── Given passage
I have known that some NCOTAASD.com fans were missing the "Play Box" biscuit. I love its lovely biscuit tin thatIwas able to see in your Paleolithic Biscuits section. I wish I could see the biscuits themselves hidden in the tin...... The lovely tin shipped square biscuits ,didn't it ?
Well,recently, I found an uncommon type of square shaped biscuit at my local shop in Seoul Korea.
It is a "Hoo-gam" biscuit, which was released into the Korean market by CROWN on October yesteryear.
(It is manufactured by Dong Guan Kam Tai in China)
We can see a description of "Potato Biscuit" on the outer box. So, here, 7 % of potato are used as one of ingredients. This potato biscuit comes in a purple box with a drawer. On sliding over the drawer, inside are six individual portion packs including five square biscuits. The biscuit is super-slim at 1.3mm thick.
Its thinness and smell look like a popular potato crisp that comes in a tublar can. It tastes slightly sweet and slightly salty with an aftertaste like that of the potato crisps I have had.
Unlike usual potato crisps who have curved oval faces, this "Hoo-gam" biscuits have flat square faces.
Anyway, this potato biscuit is really unique with the subtle taste, textute and looks for a biscuit.
────
── Dataset records
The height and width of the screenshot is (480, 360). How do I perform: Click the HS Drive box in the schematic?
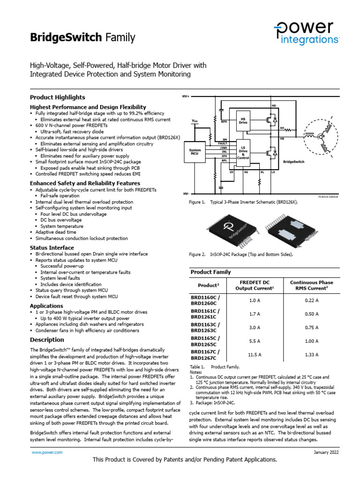[x=243, y=120]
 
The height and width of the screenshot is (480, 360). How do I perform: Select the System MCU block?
[x=195, y=152]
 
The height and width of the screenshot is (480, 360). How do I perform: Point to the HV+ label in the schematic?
[x=185, y=96]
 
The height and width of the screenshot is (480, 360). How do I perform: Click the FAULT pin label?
[x=223, y=144]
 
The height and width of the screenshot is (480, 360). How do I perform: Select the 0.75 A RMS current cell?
[x=311, y=328]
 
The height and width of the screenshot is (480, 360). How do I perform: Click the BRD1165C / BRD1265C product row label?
[x=204, y=341]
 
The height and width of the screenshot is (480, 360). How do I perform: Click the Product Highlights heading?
[x=58, y=98]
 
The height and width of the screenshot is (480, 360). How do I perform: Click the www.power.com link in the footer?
[x=47, y=452]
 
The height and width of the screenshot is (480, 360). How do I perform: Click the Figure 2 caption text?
[x=241, y=255]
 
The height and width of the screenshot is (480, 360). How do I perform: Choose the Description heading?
[x=47, y=339]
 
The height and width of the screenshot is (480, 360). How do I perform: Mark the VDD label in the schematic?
[x=195, y=121]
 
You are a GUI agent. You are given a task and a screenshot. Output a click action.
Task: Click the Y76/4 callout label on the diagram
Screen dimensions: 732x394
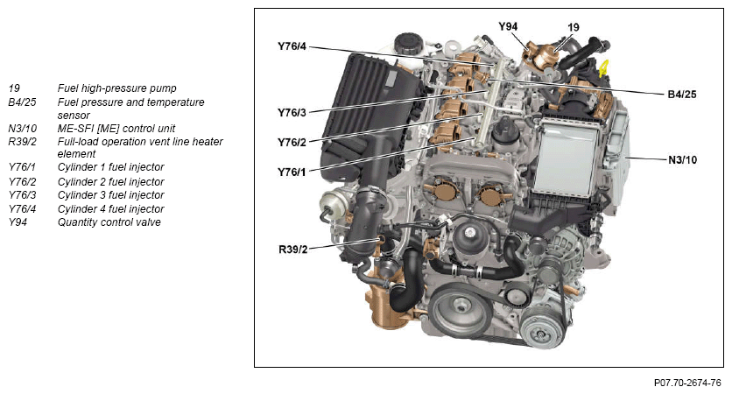pyautogui.click(x=292, y=46)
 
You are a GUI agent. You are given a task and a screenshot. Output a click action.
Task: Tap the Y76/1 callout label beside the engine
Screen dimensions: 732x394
pyautogui.click(x=292, y=172)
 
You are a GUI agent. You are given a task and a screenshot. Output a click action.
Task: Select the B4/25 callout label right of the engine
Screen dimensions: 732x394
pyautogui.click(x=681, y=95)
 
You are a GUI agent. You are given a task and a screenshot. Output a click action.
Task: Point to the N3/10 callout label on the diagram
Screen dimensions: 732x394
pyautogui.click(x=682, y=159)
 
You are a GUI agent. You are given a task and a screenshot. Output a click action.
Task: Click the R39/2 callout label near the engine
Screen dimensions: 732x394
pyautogui.click(x=293, y=250)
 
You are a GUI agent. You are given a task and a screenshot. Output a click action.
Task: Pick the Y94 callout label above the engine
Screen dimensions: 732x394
pyautogui.click(x=508, y=26)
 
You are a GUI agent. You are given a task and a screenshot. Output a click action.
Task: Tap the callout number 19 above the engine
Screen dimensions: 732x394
pyautogui.click(x=574, y=27)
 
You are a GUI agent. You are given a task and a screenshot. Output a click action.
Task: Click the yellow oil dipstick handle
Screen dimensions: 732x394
pyautogui.click(x=604, y=68)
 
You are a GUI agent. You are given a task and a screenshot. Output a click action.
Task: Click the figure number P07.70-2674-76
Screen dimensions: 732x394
pyautogui.click(x=687, y=383)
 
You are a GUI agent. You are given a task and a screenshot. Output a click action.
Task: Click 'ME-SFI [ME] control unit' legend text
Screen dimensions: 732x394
pyautogui.click(x=116, y=129)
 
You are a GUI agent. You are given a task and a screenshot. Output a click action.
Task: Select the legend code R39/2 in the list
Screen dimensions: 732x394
pyautogui.click(x=22, y=142)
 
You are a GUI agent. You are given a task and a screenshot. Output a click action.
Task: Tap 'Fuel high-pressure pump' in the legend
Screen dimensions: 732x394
pyautogui.click(x=116, y=88)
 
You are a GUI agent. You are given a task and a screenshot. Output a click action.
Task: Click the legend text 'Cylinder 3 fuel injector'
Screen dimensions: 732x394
pyautogui.click(x=110, y=194)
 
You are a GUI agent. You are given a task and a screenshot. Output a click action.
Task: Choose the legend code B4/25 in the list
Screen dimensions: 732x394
pyautogui.click(x=22, y=102)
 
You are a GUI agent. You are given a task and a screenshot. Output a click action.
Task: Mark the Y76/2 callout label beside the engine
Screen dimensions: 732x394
pyautogui.click(x=292, y=143)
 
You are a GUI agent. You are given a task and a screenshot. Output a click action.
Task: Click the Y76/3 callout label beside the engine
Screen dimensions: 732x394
pyautogui.click(x=292, y=112)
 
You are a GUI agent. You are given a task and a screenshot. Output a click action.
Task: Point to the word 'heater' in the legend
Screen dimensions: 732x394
pyautogui.click(x=208, y=142)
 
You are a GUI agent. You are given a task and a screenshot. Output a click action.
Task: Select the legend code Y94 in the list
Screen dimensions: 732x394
pyautogui.click(x=18, y=222)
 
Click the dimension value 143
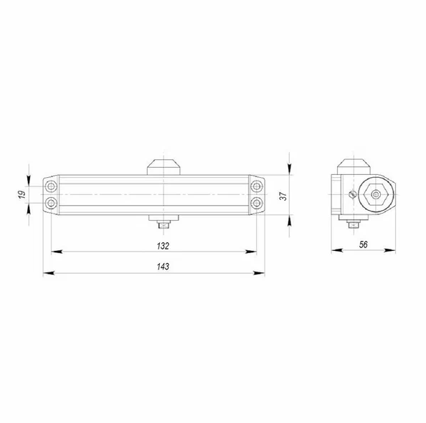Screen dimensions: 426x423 pos(163,267)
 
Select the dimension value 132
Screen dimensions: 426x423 pos(163,246)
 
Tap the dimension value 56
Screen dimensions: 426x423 pos(363,244)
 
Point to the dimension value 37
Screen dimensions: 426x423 pos(283,196)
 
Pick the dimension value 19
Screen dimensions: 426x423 pos(22,194)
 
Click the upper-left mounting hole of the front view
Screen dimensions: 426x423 pos(51,186)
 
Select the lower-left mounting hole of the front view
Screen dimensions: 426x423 pos(51,203)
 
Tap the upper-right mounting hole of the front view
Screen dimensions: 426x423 pos(257,186)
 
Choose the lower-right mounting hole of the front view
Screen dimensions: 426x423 pos(257,203)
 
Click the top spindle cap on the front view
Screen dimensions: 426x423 pos(164,167)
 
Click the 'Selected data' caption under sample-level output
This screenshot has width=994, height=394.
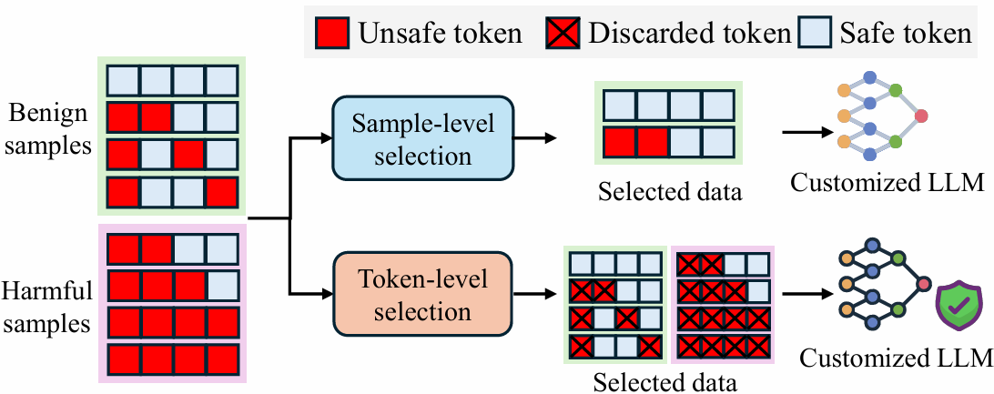point(670,192)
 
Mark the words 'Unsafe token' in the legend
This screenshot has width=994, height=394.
point(441,35)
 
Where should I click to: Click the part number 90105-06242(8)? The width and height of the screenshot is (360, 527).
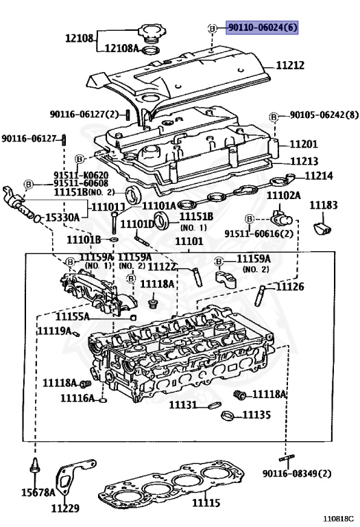click(x=323, y=115)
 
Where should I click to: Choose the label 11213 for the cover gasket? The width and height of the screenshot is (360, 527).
click(x=303, y=161)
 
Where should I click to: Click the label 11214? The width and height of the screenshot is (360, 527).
click(x=318, y=176)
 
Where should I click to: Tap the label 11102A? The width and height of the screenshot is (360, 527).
click(x=283, y=196)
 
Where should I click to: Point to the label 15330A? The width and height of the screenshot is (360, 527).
click(x=62, y=217)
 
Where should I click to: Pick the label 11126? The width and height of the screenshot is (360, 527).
click(x=290, y=286)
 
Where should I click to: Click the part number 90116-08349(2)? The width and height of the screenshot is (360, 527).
click(x=297, y=473)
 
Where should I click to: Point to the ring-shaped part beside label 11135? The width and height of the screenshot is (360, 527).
click(x=229, y=415)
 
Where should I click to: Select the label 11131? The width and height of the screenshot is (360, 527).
click(x=184, y=406)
────
- **To-do list**
[1] In the rows, update the part that opens with the line containing "Tap the upper-right" and closes with the end of the rows by replacing "front view" with "front panel" and changing nothing else. Leave the pictures out of your answer.
[2] Write what comes next in the post about the "Hoo-gam" potato biscuit, continuing after its last sentence.

- **Answers for the exercise**
[1]
Tap the upper-right mounting hole of the front panel
Screen dimensions: 426x423 pos(257,186)
 
Choose the lower-right mounting hole of the front panel
Screen dimensions: 426x423 pos(257,203)
 
Click the top spindle cap on the front panel
Screen dimensions: 426x423 pos(164,167)
 
Click the 'Selected data' caption under sample-level output
This screenshot has width=994, height=394.
point(670,192)
 
Mark the words 'Unsafe token' in the legend
This screenshot has width=994, height=394.
point(441,35)
 
Where should I click to: Click the part number 90105-06242(8)? The width and height of the screenshot is (360, 527).
click(x=323, y=115)
 
Where should I click to: Choose the label 11213 for the cover gasket? The width and height of the screenshot is (360, 527).
click(x=303, y=161)
 
Where should I click to: Click the label 11214? The width and height of the screenshot is (360, 527).
click(x=318, y=176)
 
Where should I click to: Tap the label 11102A? The width and height of the screenshot is (360, 527).
click(x=283, y=196)
 
Where should I click to: Point to the label 15330A? The width and height of the screenshot is (360, 527).
click(x=62, y=217)
 
Where should I click to: Pick the label 11126? The width and height of the screenshot is (360, 527).
click(x=290, y=286)
 
Where should I click to: Click the part number 90116-08349(2)? The width and height of the screenshot is (360, 527).
click(x=297, y=473)
 
Where should I click to: Point to the ring-shaped part beside label 11135? The width and height of the screenshot is (360, 527).
click(x=229, y=415)
 
Where should I click to: Select the label 11131? The width and height of the screenshot is (360, 527).
click(x=184, y=406)

[2]
So, I feellike doubting if we may call it a biscuit. However, it will be a biscuit as CROWN says so. I believe that CROWN must be a reliable confectionery. Actually, the "Hoo-gam" biscuit is not as crisp as common potato crisps.
I guess that those individual packages are done so that even once you open you CAN stop! And I'm not sure what caused the baker to pop such an idea of the potato crisp-like biscuit. But I imagine that a fluffy thin-sliced potato may have suggested to the manufacturer that he cook the 1.3mm-thick-potato into a potato biscuit instead of a potato snack. So, an another description on the outer box says like this; "A slender potato proposes."
By the way, I hear that the U.K. has a great number of potato lovers as well as biscuits lovers.
Has your country had a potato biscuit, yet?
Thank you for reading.
Hiromi Miura (Seoul Korea)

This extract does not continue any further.